- [Description of the task] Using the entries that follow, transcribe only the lines from the line with "Instruction: Click the" to the line with "Task: Click the bullet", both included, exactly as they stand and without pictures.

(Records from a data source)
=====

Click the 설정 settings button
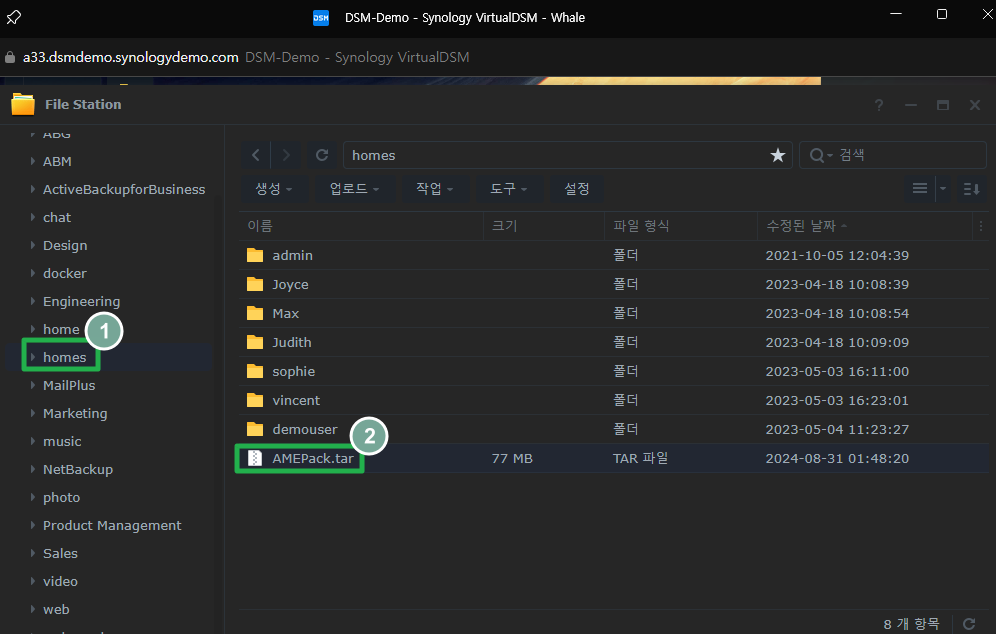This screenshot has height=634, width=996. point(577,188)
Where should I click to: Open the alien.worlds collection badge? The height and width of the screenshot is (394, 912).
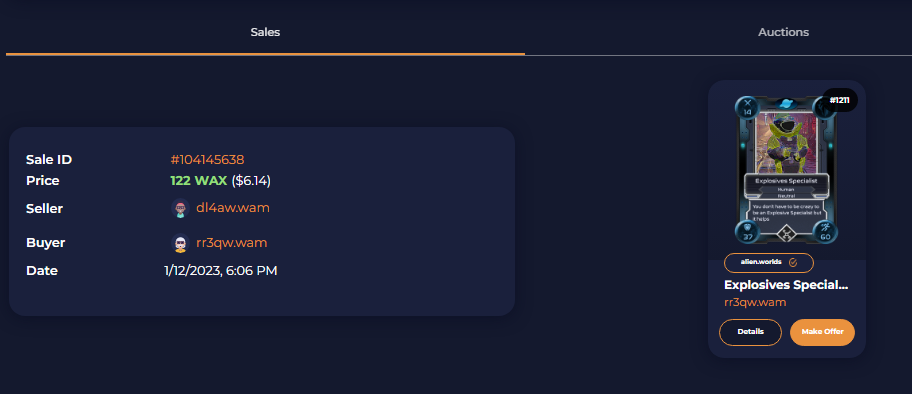click(x=768, y=262)
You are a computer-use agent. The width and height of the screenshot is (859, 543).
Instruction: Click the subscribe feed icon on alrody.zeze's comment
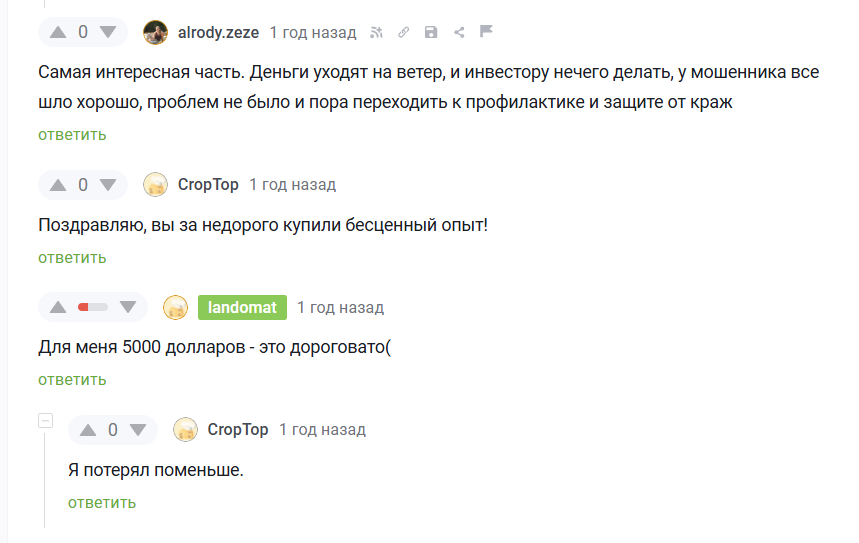click(377, 32)
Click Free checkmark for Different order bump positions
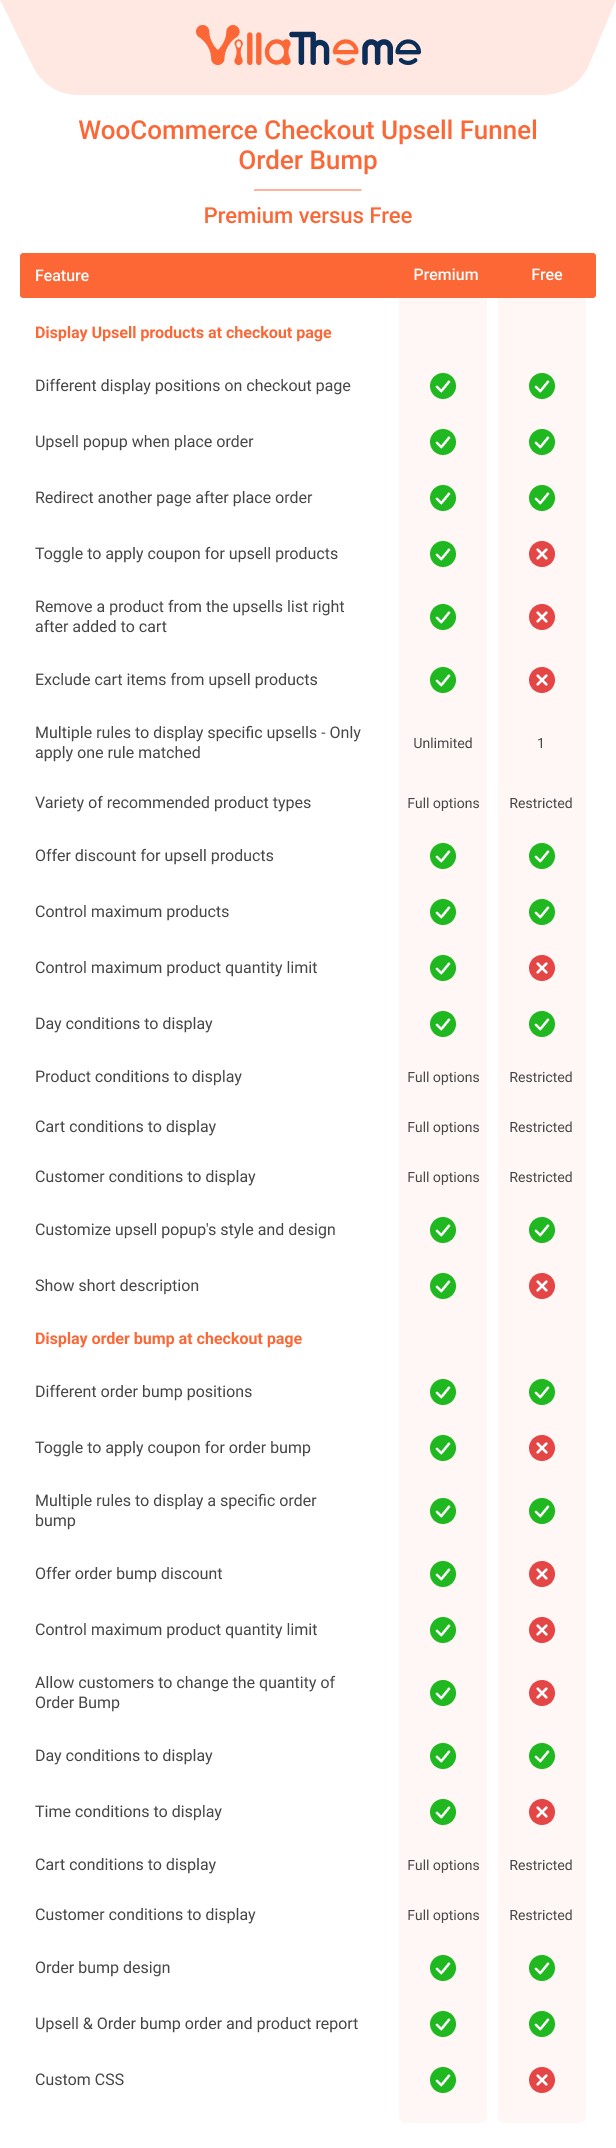Image resolution: width=616 pixels, height=2148 pixels. pos(542,1392)
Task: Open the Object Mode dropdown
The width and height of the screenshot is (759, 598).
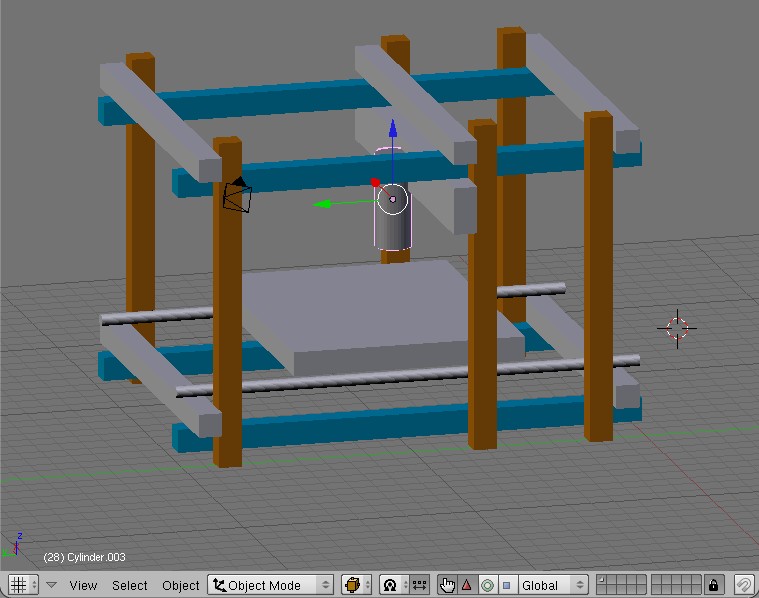Action: (270, 585)
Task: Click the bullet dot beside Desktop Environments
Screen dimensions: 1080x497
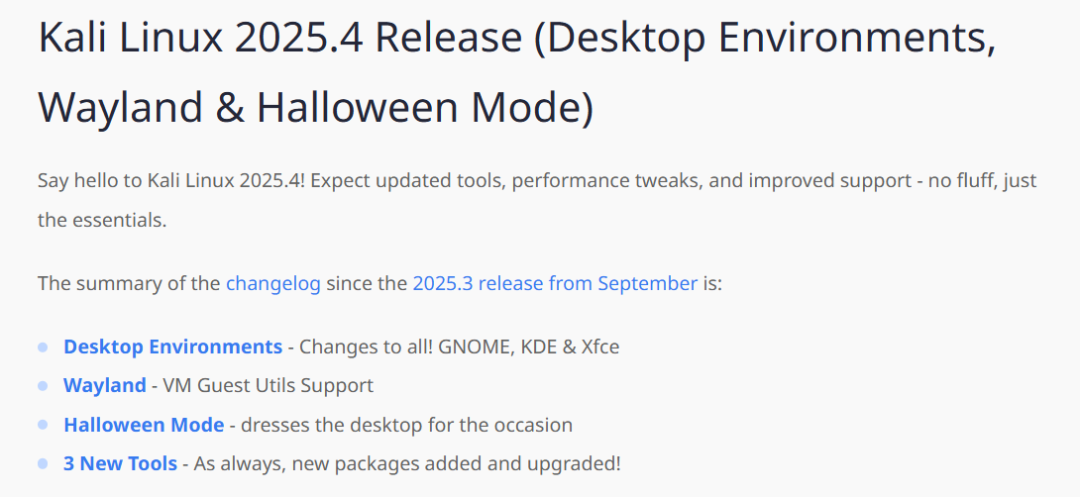Action: click(43, 347)

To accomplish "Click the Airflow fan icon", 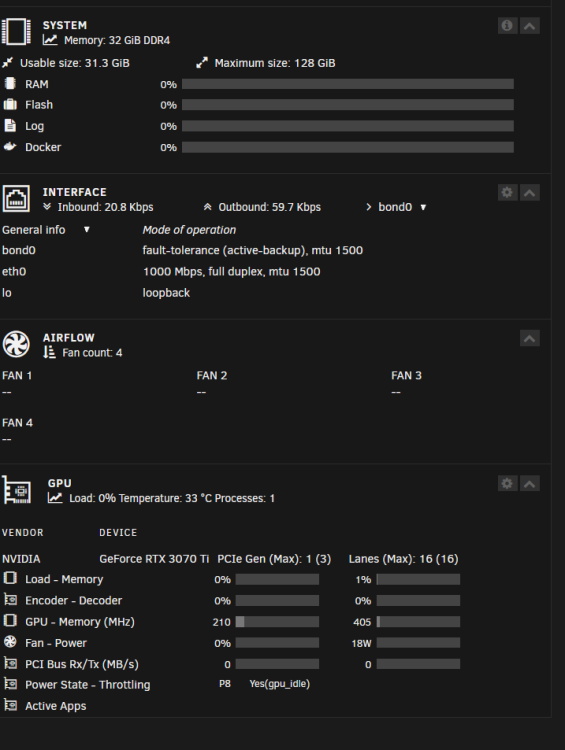I will tap(16, 344).
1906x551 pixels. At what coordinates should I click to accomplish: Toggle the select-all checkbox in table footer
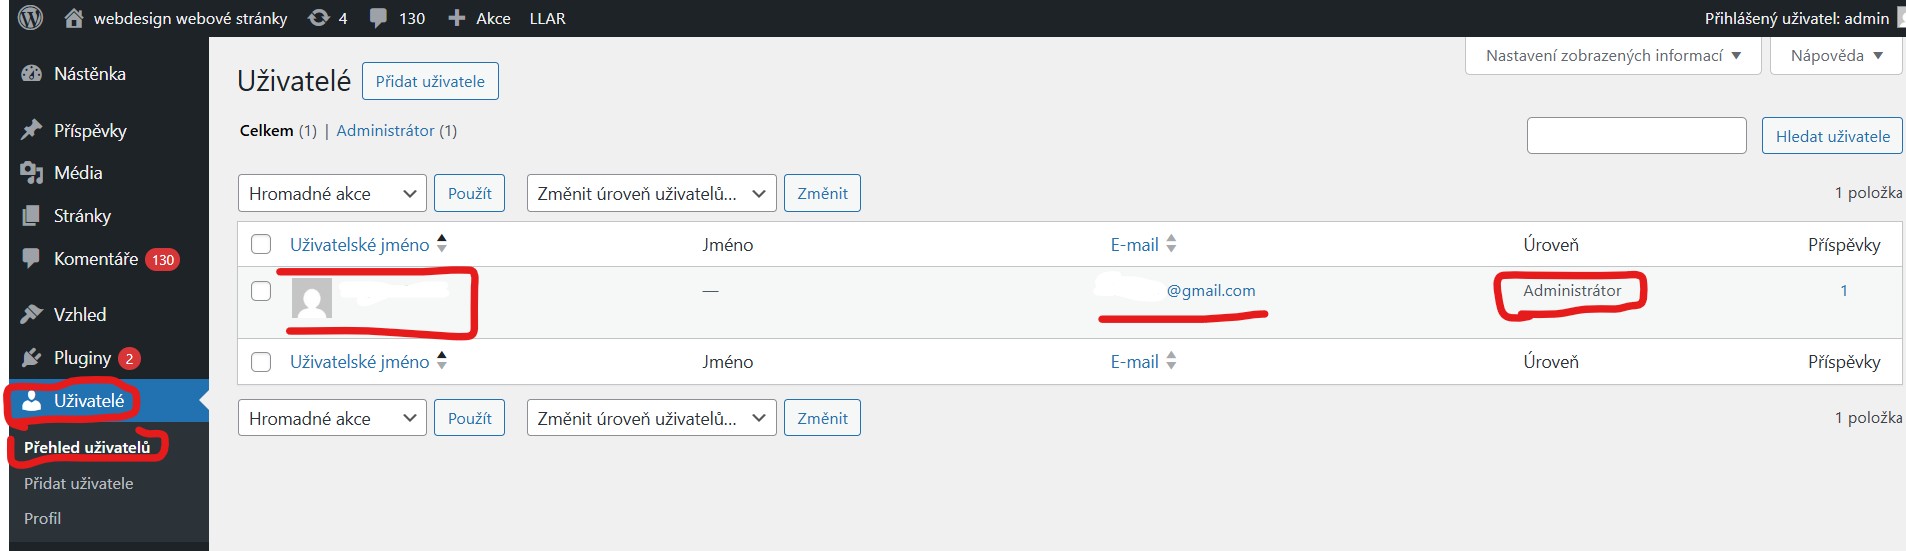click(261, 362)
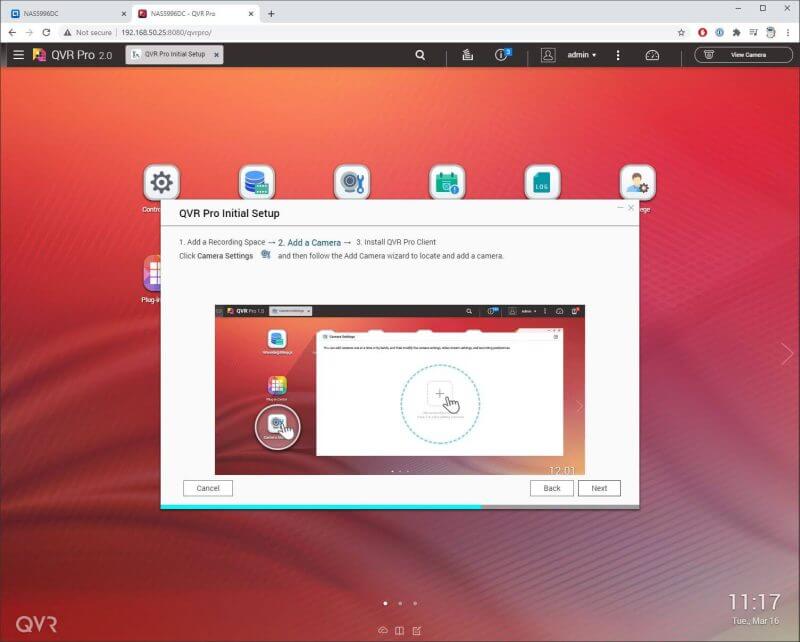Click the search magnifier in top bar
Viewport: 800px width, 642px height.
[422, 55]
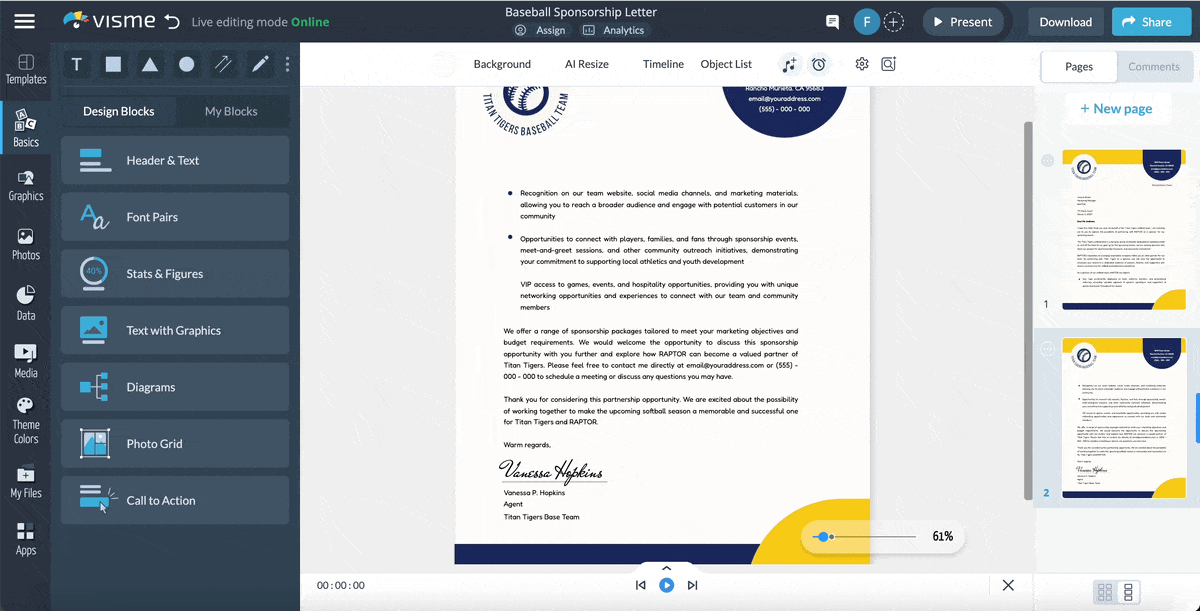Switch to the Comments tab
Image resolution: width=1200 pixels, height=611 pixels.
point(1155,66)
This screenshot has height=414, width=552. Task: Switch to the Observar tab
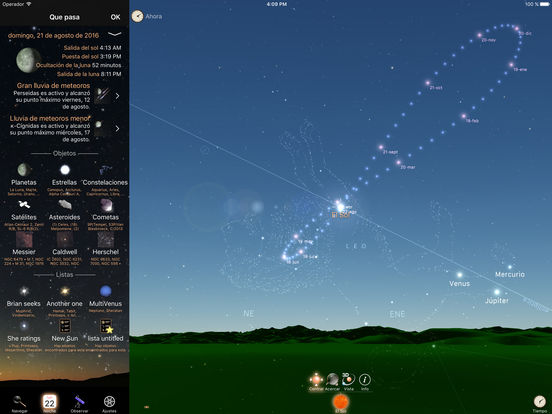coord(79,403)
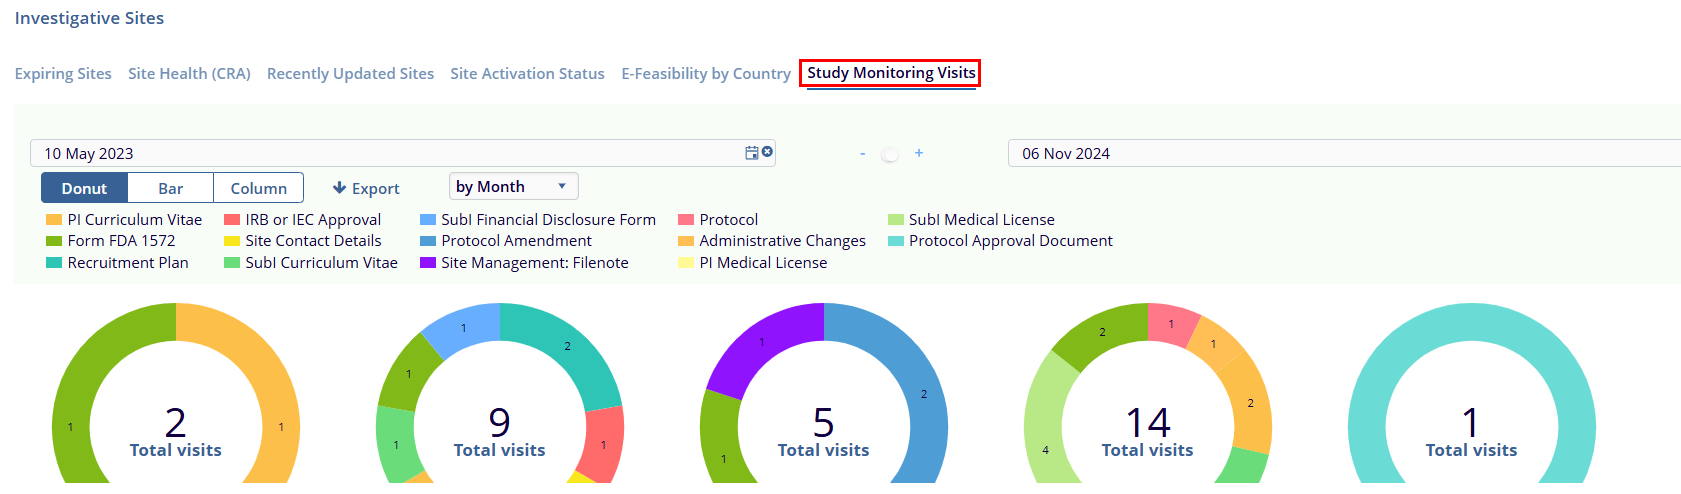Screen dimensions: 1681x494
Task: Click the Site Management: Filenote purple swatch
Action: click(x=428, y=263)
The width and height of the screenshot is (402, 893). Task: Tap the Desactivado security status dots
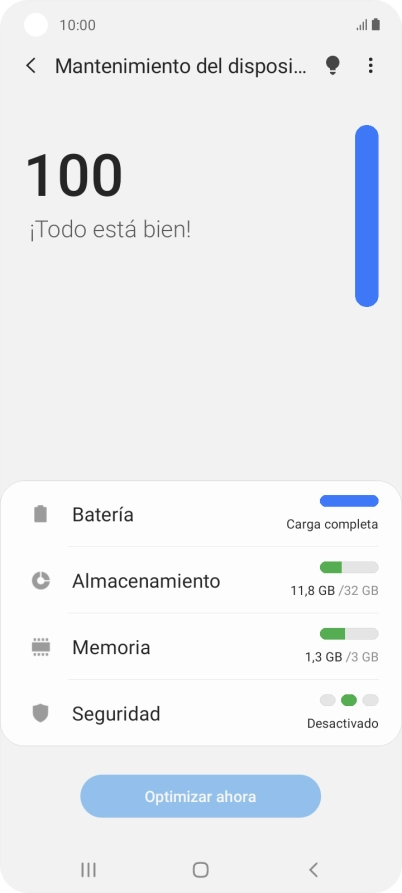click(x=349, y=700)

=====

- [Written solution]
Instruction: Click the subscribe feed icon on alrody.zeze's comment
click(377, 32)
Click Free checkmark for Different order bump positions
Image resolution: width=616 pixels, height=2148 pixels. pos(542,1392)
Task: Open the Object Mode dropdown
The width and height of the screenshot is (759, 598).
Action: (270, 585)
Task: Click the bullet dot beside Desktop Environments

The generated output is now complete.